### WORK ORDER
Set every entry down again, unchanged, picture-free.

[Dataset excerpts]

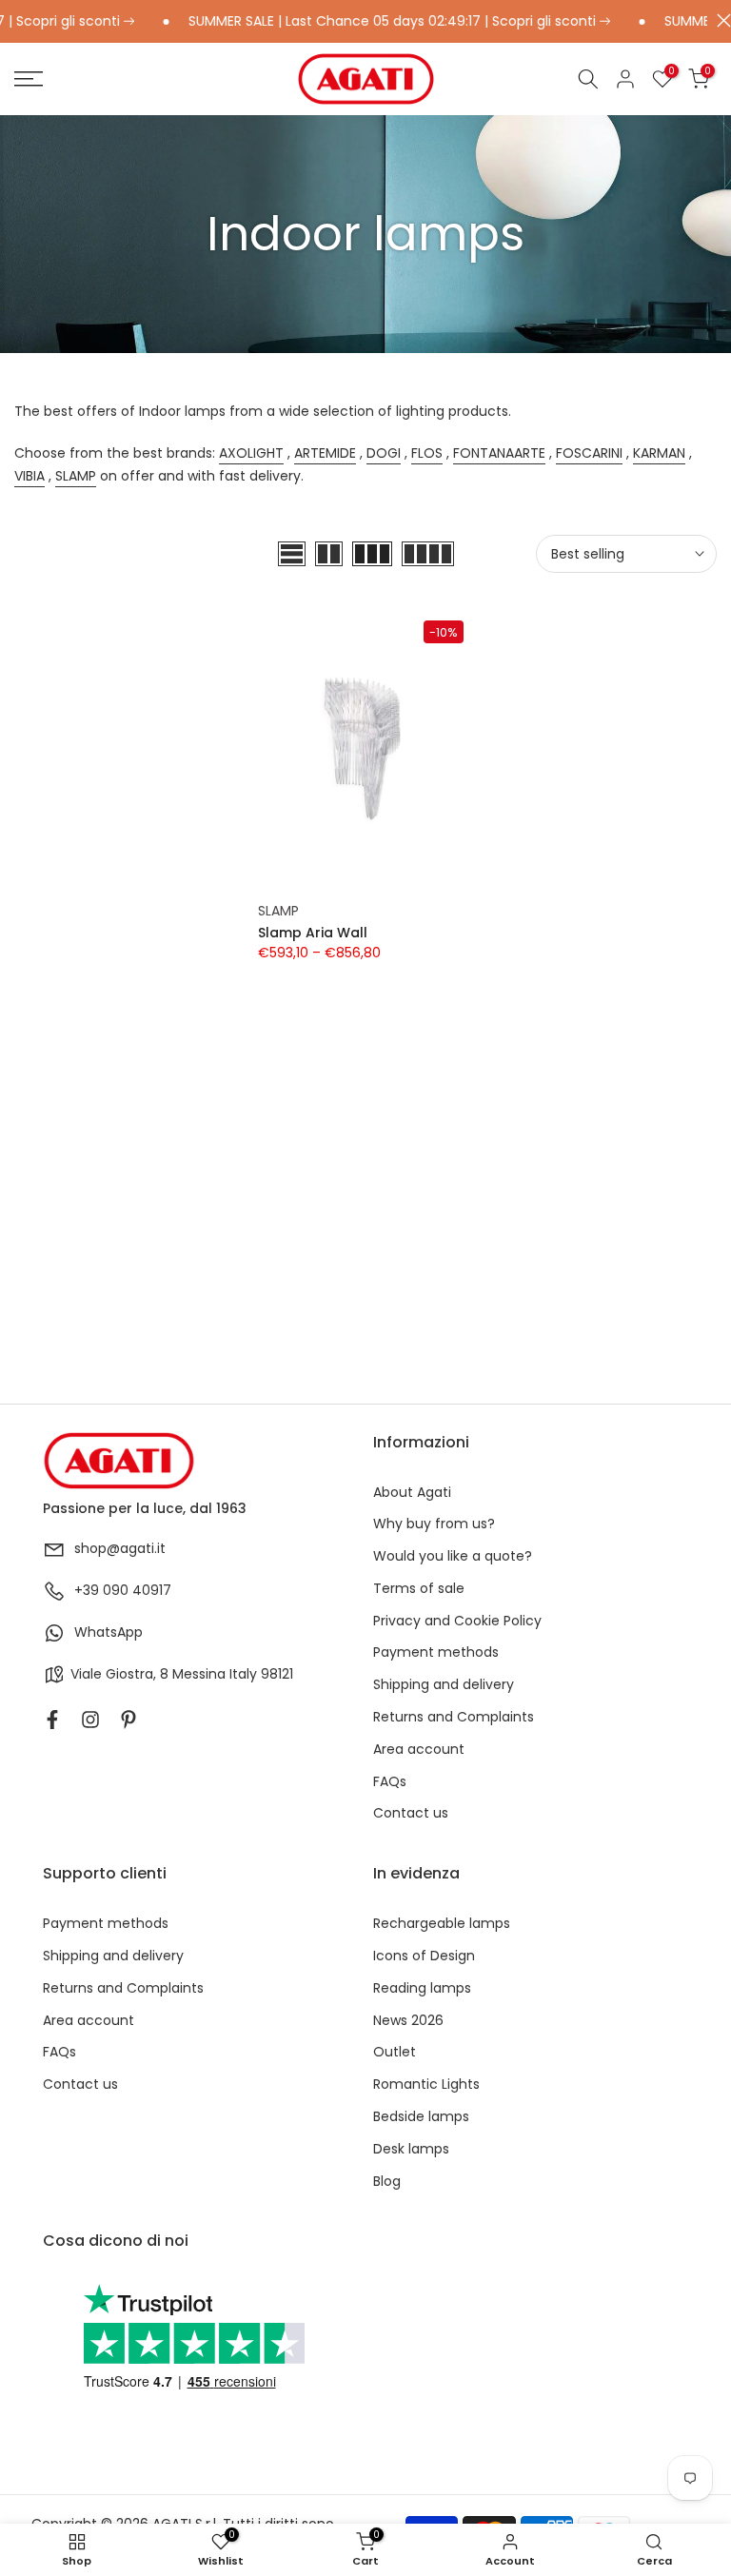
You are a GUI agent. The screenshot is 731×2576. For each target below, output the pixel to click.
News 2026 (408, 2021)
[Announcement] (366, 21)
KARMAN (659, 452)
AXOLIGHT (251, 452)
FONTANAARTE (499, 452)
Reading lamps (422, 1988)
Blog (387, 2182)
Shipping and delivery (443, 1685)
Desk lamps (411, 2149)
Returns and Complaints (453, 1717)
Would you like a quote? (452, 1556)
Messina (199, 1674)
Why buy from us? (434, 1524)
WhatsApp (108, 1632)
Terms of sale (418, 1589)
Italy (243, 1674)
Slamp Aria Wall (312, 932)
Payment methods (436, 1652)
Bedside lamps (421, 2117)
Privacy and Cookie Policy (457, 1621)
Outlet (394, 2052)
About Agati (412, 1493)
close (719, 20)
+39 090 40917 (122, 1591)
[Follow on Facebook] (52, 1719)
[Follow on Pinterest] (128, 1719)
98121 (277, 1674)
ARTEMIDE (325, 452)
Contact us (410, 1813)
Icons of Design (424, 1956)
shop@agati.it (120, 1549)
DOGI (383, 452)
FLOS (427, 452)
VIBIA (29, 475)
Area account (418, 1749)
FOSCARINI (589, 452)
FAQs (389, 1782)
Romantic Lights (426, 2084)
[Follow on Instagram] (90, 1719)
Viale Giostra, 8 (119, 1674)
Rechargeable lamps (441, 1924)
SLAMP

### EXERCISE SOLUTION
You are a GUI agent. The screenshot is 731×2576. For each target below, output the pixel to click.
News 2026 (408, 2021)
[Announcement] (366, 21)
KARMAN (659, 452)
AXOLIGHT (251, 452)
FONTANAARTE (499, 452)
Reading lamps (422, 1988)
Blog (387, 2182)
Shipping and delivery (443, 1685)
Desk lamps (411, 2149)
Returns and Complaints (453, 1717)
Would you like a quote? (452, 1556)
Messina (199, 1674)
Why buy from us? (434, 1524)
WhatsApp (108, 1632)
Terms of sale (418, 1589)
Italy (243, 1674)
Slamp Aria Wall (312, 932)
Payment methods (436, 1652)
Bedside lamps (421, 2117)
Privacy and Cookie Policy (457, 1621)
Outlet (394, 2052)
About Agati (412, 1493)
close (719, 20)
+39 090 40917 (122, 1591)
[Follow on Facebook] (52, 1719)
[Follow on Pinterest] (128, 1719)
98121 (277, 1674)
ARTEMIDE (325, 452)
Contact us (410, 1813)
Icons of Design (424, 1956)
shop@agati.it (120, 1549)
DOGI (383, 452)
FLOS (427, 452)
VIBIA (29, 475)
Area account (418, 1749)
FOSCARINI (589, 452)
FAQs (389, 1782)
Romantic Lights (426, 2084)
[Follow on Instagram] (90, 1719)
Viale Giostra, 8 (119, 1674)
Rechargeable lamps (441, 1924)
SLAMP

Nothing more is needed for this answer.